The first line of the data below and every line after it, through the one with "Task: Select the none body type option", must be transcribed without change.

[Saved entries]
-*-
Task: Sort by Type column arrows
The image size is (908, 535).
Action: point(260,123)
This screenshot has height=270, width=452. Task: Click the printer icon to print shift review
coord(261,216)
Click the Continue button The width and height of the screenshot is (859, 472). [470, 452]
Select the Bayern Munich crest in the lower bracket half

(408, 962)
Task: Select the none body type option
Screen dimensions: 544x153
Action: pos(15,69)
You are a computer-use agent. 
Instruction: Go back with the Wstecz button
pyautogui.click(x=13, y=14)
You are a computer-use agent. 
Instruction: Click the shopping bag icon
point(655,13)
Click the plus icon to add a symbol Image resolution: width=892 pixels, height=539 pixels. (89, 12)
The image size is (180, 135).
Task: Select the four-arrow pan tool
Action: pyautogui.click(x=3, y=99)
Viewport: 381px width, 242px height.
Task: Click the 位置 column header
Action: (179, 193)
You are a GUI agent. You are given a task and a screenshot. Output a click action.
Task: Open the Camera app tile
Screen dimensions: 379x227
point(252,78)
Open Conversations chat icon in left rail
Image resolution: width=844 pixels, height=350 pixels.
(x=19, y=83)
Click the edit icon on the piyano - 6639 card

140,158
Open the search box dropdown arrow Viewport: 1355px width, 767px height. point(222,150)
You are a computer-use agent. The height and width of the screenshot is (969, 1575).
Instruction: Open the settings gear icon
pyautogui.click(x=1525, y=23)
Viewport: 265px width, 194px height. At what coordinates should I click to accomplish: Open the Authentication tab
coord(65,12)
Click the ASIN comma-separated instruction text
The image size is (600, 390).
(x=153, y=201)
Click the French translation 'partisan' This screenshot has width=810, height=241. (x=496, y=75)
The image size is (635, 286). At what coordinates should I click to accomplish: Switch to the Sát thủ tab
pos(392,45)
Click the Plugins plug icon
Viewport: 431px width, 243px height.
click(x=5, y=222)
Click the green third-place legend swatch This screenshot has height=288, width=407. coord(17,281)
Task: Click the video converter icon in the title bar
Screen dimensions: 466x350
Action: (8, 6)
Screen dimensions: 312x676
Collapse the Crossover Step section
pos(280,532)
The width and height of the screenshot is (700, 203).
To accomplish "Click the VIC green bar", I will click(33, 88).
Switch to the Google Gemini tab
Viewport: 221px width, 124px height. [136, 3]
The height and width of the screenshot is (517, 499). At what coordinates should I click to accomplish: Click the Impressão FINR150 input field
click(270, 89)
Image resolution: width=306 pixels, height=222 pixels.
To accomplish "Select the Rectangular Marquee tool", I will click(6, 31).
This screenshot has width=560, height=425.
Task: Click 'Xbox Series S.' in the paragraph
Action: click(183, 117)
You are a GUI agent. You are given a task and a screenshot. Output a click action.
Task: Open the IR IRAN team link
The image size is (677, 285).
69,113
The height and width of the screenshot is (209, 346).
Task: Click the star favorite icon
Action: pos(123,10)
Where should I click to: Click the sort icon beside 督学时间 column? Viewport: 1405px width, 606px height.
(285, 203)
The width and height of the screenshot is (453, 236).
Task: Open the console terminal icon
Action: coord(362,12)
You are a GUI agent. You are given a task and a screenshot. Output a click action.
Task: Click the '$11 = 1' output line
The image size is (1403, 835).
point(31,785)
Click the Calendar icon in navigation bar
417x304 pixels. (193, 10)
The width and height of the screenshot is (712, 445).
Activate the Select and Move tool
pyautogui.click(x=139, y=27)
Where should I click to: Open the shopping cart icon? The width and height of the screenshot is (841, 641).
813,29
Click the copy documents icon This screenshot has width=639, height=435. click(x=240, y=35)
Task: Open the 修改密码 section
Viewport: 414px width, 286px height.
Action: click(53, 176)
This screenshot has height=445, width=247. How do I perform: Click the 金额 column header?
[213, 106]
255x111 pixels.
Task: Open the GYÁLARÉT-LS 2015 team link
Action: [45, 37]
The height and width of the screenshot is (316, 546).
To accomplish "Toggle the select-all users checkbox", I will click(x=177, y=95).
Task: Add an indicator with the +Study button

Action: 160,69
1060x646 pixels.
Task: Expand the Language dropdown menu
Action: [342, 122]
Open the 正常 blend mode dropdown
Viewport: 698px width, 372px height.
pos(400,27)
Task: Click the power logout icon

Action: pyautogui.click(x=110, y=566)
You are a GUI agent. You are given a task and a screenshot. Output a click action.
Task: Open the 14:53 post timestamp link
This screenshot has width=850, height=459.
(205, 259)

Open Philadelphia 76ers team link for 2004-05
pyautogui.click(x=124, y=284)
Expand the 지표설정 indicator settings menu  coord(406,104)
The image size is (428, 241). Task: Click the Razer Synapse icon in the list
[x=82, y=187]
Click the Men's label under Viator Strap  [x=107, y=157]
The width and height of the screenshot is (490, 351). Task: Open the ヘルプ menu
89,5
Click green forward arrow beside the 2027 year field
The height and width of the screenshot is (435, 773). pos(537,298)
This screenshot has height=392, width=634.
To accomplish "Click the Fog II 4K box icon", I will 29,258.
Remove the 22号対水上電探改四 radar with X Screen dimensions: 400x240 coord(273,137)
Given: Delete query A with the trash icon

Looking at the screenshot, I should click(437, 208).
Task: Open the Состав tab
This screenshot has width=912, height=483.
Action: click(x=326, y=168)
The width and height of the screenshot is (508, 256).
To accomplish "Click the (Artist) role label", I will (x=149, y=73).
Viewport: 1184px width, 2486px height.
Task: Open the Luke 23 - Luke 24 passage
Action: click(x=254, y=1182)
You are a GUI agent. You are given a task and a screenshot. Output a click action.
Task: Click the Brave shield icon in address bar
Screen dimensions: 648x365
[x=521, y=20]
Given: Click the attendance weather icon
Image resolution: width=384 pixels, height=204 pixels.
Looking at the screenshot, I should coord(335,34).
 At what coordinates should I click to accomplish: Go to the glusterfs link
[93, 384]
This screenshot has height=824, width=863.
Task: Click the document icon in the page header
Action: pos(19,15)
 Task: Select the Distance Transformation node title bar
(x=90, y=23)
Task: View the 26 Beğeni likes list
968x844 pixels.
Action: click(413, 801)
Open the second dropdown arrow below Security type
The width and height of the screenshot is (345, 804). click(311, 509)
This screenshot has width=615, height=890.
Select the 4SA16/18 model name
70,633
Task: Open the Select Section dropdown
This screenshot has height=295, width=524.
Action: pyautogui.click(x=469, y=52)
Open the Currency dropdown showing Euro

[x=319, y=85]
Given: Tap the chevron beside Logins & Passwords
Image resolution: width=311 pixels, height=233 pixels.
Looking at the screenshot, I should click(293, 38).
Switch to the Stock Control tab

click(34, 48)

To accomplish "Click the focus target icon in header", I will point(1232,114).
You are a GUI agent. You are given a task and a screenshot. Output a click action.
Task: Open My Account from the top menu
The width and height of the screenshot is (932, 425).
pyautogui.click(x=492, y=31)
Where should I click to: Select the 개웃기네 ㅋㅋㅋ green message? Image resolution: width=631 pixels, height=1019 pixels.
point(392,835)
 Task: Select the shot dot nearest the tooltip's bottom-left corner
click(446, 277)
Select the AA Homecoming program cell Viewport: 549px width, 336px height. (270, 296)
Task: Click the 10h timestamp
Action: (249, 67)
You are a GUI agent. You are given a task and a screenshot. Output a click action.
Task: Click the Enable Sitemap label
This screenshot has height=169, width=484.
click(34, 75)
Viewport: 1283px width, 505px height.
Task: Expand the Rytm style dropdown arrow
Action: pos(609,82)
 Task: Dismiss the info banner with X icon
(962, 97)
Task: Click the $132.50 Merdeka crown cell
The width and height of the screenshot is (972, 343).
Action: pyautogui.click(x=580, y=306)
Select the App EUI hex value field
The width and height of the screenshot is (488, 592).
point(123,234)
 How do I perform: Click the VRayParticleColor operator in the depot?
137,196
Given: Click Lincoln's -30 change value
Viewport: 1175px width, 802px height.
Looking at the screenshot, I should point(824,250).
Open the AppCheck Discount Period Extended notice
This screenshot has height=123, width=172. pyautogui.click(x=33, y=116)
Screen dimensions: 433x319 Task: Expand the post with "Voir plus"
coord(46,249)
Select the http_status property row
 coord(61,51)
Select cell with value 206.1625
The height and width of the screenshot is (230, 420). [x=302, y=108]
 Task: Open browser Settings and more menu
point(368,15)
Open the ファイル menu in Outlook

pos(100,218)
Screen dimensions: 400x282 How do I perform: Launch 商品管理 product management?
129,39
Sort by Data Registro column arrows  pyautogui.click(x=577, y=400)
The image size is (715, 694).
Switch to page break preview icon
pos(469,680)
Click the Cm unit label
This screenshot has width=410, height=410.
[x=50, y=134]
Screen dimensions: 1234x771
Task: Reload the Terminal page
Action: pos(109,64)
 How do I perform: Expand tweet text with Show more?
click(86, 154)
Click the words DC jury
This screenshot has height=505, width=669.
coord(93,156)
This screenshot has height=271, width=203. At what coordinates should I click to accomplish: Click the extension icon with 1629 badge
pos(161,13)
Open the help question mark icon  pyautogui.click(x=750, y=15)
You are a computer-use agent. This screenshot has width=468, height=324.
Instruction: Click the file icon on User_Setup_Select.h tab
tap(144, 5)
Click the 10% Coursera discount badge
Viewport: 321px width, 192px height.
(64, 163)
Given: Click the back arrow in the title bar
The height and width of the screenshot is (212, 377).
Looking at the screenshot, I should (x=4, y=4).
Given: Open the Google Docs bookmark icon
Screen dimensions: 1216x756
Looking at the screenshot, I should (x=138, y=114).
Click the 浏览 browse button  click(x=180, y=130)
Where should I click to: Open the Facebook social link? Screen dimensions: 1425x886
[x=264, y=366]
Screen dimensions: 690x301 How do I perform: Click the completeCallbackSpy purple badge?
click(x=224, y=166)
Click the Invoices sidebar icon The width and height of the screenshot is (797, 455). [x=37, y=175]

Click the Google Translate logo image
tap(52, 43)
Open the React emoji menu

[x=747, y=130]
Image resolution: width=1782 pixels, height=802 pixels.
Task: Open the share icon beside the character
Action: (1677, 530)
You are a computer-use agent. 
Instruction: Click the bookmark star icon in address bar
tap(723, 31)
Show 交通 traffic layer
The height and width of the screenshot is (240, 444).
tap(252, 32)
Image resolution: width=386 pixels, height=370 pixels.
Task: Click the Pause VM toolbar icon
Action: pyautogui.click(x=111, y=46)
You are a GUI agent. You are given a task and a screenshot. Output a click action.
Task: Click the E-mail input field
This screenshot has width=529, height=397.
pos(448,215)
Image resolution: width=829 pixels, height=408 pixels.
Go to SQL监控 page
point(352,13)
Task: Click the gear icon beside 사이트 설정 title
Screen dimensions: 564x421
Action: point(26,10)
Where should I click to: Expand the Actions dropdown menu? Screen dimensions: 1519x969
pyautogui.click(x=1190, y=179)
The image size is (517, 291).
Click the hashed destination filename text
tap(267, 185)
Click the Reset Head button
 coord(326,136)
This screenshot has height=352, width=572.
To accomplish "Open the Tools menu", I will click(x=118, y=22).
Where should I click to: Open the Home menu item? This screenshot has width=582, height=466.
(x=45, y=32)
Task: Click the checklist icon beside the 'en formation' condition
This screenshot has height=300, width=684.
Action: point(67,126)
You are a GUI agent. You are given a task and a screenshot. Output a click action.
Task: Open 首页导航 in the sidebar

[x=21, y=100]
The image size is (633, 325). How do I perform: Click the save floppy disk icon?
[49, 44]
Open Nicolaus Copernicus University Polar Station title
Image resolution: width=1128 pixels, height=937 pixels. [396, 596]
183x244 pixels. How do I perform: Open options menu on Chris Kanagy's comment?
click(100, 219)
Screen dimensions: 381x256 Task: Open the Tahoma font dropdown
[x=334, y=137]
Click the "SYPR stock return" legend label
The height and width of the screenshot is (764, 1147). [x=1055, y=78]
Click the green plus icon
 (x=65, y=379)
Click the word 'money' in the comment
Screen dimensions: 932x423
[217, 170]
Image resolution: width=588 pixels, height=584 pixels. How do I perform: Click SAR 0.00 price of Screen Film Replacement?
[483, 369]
-*-
**OUTPUT OF THE EXERCISE**.
Task: Sort by Type column arrows
The image size is (908, 535).
Action: point(260,123)
This screenshot has height=270, width=452. Task: Click the printer icon to print shift review
coord(261,216)
Click the Continue button The width and height of the screenshot is (859, 472). [470, 452]
Select the Bayern Munich crest in the lower bracket half

(408, 962)
Task: Select the none body type option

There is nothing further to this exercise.